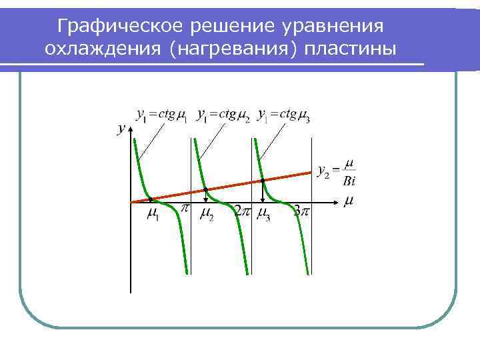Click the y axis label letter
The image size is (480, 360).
tap(121, 129)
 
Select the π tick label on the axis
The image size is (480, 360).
tap(186, 209)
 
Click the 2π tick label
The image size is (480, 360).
tap(242, 211)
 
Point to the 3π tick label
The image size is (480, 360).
tap(301, 211)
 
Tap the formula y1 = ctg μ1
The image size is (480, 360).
tap(161, 115)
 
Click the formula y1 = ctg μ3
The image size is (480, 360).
tap(283, 115)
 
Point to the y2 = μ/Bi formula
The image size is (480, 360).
tap(337, 171)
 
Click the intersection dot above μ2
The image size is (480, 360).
tap(206, 189)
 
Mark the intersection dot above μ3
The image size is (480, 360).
tap(263, 180)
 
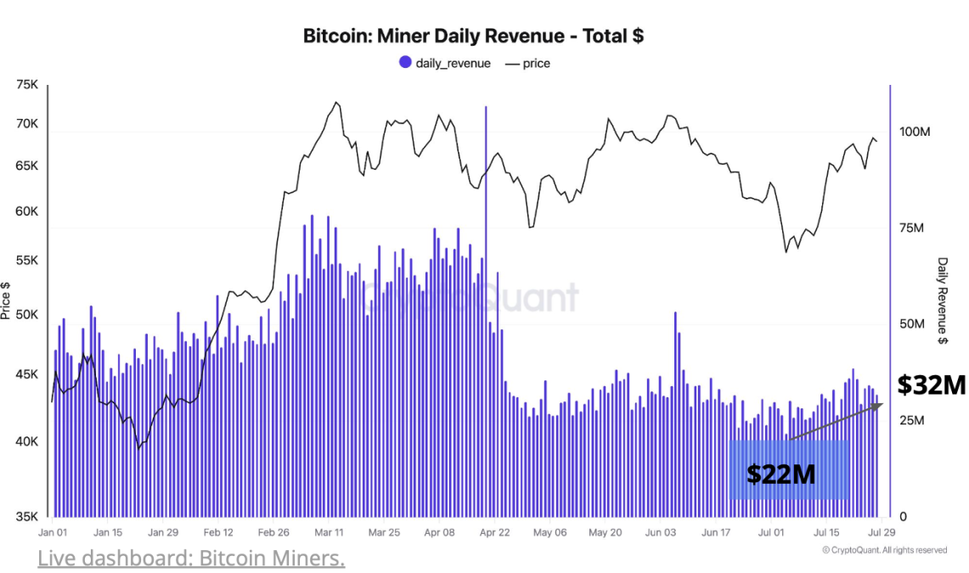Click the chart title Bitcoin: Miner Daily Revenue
pyautogui.click(x=473, y=37)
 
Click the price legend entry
pyautogui.click(x=527, y=63)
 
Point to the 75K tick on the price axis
pyautogui.click(x=26, y=85)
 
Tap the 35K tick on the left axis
pyautogui.click(x=26, y=516)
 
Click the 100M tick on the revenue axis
pyautogui.click(x=915, y=132)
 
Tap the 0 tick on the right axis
pyautogui.click(x=904, y=516)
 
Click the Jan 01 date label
pyautogui.click(x=53, y=532)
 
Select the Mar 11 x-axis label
pyautogui.click(x=329, y=532)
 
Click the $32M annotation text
pyautogui.click(x=932, y=385)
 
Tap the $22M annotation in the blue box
pyautogui.click(x=780, y=474)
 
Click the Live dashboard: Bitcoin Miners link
pyautogui.click(x=191, y=558)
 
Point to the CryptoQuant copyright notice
pyautogui.click(x=884, y=550)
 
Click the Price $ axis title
pyautogui.click(x=7, y=301)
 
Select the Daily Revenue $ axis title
pyautogui.click(x=943, y=301)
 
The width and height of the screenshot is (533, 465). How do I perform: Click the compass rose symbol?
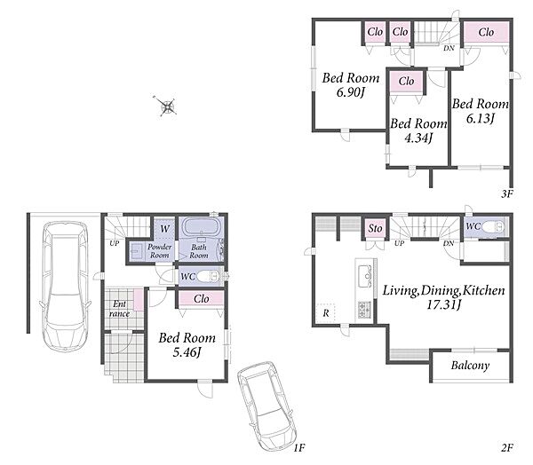(x=168, y=106)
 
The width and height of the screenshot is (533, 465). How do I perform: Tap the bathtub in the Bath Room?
(x=202, y=226)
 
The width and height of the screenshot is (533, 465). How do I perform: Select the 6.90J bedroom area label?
(x=351, y=92)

====================

Exercise description | Render every line above as a Markdown table with the columns Row and Line, numbering the rows and omitting blank lines. Leave the pictures out of the answer.

Response for this exercise |
| Row | Line |
|---|---|
| 1 | Click the y axis label letter |
| 2 | The image size is (480, 360). |
| 3 | tap(121, 129) |
| 4 | Select the π tick label on the axis |
| 5 | The image size is (480, 360). |
| 6 | tap(186, 209) |
| 7 | Click the 2π tick label |
| 8 | The image size is (480, 360). |
| 9 | tap(242, 211) |
| 10 | Point to the 3π tick label |
| 11 | The image size is (480, 360). |
| 12 | tap(301, 211) |
| 13 | Tap the formula y1 = ctg μ1 |
| 14 | The image size is (480, 360). |
| 15 | tap(161, 115) |
| 16 | Click the formula y1 = ctg μ3 |
| 17 | The image size is (480, 360). |
| 18 | tap(283, 115) |
| 19 | Point to the y2 = μ/Bi formula |
| 20 | The image size is (480, 360). |
| 21 | tap(337, 171) |
| 22 | Click the intersection dot above μ2 |
| 23 | The image size is (480, 360). |
| 24 | tap(206, 189) |
| 25 | Mark the intersection dot above μ3 |
| 26 | The image size is (480, 360). |
| 27 | tap(263, 180) |
| 28 | Click the chart title Bitcoin: Miner Daily Revenue |
| 29 | pyautogui.click(x=473, y=37) |
| 30 | Click the price legend entry |
| 31 | pyautogui.click(x=527, y=63) |
| 32 | Point to the 75K tick on the price axis |
| 33 | pyautogui.click(x=26, y=85) |
| 34 | Tap the 35K tick on the left axis |
| 35 | pyautogui.click(x=26, y=516) |
| 36 | Click the 100M tick on the revenue axis |
| 37 | pyautogui.click(x=915, y=132) |
| 38 | Tap the 0 tick on the right axis |
| 39 | pyautogui.click(x=904, y=516) |
| 40 | Click the Jan 01 date label |
| 41 | pyautogui.click(x=53, y=532) |
| 42 | Select the Mar 11 x-axis label |
| 43 | pyautogui.click(x=329, y=532) |
| 44 | Click the $32M annotation text |
| 45 | pyautogui.click(x=932, y=385) |
| 46 | Tap the $22M annotation in the blue box |
| 47 | pyautogui.click(x=780, y=474) |
| 48 | Click the Live dashboard: Bitcoin Miners link |
| 49 | pyautogui.click(x=191, y=558) |
| 50 | Point to the CryptoQuant copyright notice |
| 51 | pyautogui.click(x=884, y=550) |
| 52 | Click the Price $ axis title |
| 53 | pyautogui.click(x=7, y=301) |
| 54 | Select the Daily Revenue $ axis title |
| 55 | pyautogui.click(x=943, y=301) |
| 56 | The width and height of the screenshot is (533, 465). How do I perform: Click the compass rose symbol? |
| 57 | (x=168, y=106) |
| 58 | The width and height of the screenshot is (533, 465). How do I perform: Tap the bathtub in the Bath Room? |
| 59 | (x=202, y=226) |
| 60 | The width and height of the screenshot is (533, 465). How do I perform: Select the 6.90J bedroom area label? |
| 61 | (x=351, y=92) |